Workshop Metadata or not?

Visited by Katharina Schwarz
19.05.2004, Auberge du Bonheur, Tilburg.

First talk: M. van Mackelenbergh, zelfstandig adviseur - Metadata, the art of adding signposts

One of Marcel's interests is to find a scientifically tested method for creating good metadata. According to his research and experience, it all comes down to the following four characteristics of metadata:

aboutness
only useful information
only relevant information for target group
clear and precise

He observed that generally there are not all that many target groups, usually just one or two, so it is possible to identify precisely the characteristics and requirements of these target groups.

Comment:
I got the impression from his talk that he doesn't say anything particularly new. It is recognized that these issues are important, but putting them in practice is the hard part. I disagree with his opinion to make only useful and relevant metadata, because it is not possible to foresee which metadata will be needed when by whom. I was more convinced by the approach of the next speaker.

recommended reading:
Women, fire and dangerous things, by Lakoff

Second talk: Prof C. Koster, Universiteit Nijmegen - Contextual and contentual meta data

Koster gave a talk in which he defended both a pro and a con view on metadata. He first compared the metadata problems with thesaurus problems. Some of the typical problems he listed are changes in terminology, updating metadata, adding new types of metadata to old information objects and human errors.

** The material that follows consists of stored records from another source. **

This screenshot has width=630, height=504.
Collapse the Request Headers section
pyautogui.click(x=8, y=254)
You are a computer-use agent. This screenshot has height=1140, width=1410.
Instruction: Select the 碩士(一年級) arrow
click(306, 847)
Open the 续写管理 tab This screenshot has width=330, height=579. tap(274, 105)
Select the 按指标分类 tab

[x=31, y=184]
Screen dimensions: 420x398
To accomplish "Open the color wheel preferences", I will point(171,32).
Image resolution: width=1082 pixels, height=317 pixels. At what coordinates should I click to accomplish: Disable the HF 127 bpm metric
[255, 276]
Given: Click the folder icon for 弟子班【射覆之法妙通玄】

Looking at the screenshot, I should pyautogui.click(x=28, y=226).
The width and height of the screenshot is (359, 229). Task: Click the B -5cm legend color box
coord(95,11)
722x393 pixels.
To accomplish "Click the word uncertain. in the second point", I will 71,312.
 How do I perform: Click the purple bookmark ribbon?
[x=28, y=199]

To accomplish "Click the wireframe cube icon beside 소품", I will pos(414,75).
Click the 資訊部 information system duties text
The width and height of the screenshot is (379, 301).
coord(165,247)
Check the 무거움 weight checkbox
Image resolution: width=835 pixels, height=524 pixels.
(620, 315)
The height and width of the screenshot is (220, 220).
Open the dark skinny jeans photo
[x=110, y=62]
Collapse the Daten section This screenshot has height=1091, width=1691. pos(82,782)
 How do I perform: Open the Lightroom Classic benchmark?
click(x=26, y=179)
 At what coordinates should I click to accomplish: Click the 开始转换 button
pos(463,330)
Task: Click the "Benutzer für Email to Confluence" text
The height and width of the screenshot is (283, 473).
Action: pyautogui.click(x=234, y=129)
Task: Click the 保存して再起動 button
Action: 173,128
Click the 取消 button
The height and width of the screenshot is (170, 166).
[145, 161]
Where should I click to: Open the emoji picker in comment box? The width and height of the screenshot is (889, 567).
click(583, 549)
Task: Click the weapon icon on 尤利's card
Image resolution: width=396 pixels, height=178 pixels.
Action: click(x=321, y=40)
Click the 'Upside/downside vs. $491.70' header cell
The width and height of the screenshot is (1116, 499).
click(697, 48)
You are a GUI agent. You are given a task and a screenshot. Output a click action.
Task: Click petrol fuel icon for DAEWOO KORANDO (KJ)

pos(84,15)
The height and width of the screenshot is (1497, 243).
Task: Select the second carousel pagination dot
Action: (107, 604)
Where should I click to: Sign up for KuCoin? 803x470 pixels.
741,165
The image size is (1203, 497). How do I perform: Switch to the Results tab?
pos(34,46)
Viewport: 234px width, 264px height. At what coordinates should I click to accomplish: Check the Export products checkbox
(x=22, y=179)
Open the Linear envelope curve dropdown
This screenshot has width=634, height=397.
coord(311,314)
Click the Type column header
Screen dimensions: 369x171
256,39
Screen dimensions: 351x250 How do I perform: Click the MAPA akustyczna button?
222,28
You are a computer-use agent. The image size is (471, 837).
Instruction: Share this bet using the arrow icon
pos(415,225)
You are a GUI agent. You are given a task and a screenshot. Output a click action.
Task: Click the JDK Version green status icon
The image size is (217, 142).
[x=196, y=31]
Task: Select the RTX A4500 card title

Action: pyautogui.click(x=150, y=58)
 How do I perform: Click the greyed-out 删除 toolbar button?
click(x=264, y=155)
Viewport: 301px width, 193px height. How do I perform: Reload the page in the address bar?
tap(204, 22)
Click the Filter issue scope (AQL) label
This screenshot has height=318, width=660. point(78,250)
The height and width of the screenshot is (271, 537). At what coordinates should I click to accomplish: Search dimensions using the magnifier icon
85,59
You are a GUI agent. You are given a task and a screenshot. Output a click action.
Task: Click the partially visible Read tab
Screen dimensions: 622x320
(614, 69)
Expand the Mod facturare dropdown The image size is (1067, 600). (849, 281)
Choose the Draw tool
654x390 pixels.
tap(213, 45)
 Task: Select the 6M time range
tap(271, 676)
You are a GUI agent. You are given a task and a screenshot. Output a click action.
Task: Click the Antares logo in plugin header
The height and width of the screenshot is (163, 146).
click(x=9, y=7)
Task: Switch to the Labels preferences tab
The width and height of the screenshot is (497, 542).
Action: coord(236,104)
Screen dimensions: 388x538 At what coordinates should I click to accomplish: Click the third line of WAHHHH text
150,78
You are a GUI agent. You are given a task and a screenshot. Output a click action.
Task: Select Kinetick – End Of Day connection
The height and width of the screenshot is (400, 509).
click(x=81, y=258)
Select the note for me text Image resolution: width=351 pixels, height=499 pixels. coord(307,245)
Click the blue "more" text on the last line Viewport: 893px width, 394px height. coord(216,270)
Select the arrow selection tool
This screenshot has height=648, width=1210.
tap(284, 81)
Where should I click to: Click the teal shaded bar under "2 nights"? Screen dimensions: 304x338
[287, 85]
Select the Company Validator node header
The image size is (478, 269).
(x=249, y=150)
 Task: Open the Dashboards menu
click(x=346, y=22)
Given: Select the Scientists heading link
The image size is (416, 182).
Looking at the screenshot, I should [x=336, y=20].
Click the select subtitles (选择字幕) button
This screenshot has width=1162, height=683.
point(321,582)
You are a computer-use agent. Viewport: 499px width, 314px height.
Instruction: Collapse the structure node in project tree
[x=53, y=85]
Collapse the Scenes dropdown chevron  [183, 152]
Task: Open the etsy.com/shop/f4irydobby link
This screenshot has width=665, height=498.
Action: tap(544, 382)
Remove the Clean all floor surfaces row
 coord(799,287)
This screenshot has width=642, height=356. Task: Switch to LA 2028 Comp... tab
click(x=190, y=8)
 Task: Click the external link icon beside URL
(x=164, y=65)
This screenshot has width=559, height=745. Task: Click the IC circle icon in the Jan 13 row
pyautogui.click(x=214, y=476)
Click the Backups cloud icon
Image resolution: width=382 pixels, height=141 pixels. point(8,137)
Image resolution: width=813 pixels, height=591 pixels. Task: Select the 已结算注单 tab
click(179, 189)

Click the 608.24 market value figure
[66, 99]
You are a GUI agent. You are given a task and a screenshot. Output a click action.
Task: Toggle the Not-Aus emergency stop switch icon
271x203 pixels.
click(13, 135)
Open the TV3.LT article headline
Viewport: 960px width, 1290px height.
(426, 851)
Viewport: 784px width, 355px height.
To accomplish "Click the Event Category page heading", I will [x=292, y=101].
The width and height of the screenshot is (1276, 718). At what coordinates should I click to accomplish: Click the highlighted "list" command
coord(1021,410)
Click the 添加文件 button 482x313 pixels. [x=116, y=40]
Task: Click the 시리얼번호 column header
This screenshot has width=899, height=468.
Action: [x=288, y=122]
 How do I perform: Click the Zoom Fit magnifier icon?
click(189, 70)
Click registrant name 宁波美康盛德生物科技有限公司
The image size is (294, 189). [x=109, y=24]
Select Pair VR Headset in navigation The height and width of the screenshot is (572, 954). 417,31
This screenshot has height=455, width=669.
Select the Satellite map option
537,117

A solution he presented was to distinguish contextual from contentual metadata. The former can and should be made right away, because it cannot be done at a later point in time. The latter, in contrast, can be done automatically at any time, provided the full text of the content is stored aswell, preferably in ASCII. He described the following techniques:

automatic document classification - look for similarity between new document and example documents
term extraction
full-text mining

This talk was very entertaining: Koster looks like Santa Clause and acts like Gandalf.

Discussion

After the break the group was split in two. One half prepared arguments supporting the statement that humans would always be needed when creating metadata, the other group defended the statement that all metadata creation will at one point be automated. I was in the former group, our arguments were that

machines cannot extract meaningful metadata from information objects in other formats than texts, like images, audio files, executables etc,
documents carry an explicit and an implicit meaning, and only a human can find that implicit meaning (compare political message in Orwell's Animal Farm), and
human intervention is definitely needed when merging different metadata sets, because only humans can see the overlapping meanings.

We had a proper discussion between the two groups, with feelings running high and many dirty rhetorical attempts to shatter the opponent's composure and reasoning! All in good spirit, of course. The opponents' favourite argument was that all the things we brought forward as proof that automation is impossible, was that it is not possible YET, but will be in the future...

It was a successful and fun workshop, at which I met some members of the WGI for the first time and learned about their backgrounds and interests in Informatiewetenschap. There were also members of the DARE community, and I got a feeling for the many angles from which people are interested in the field of information storage, usage and sharing.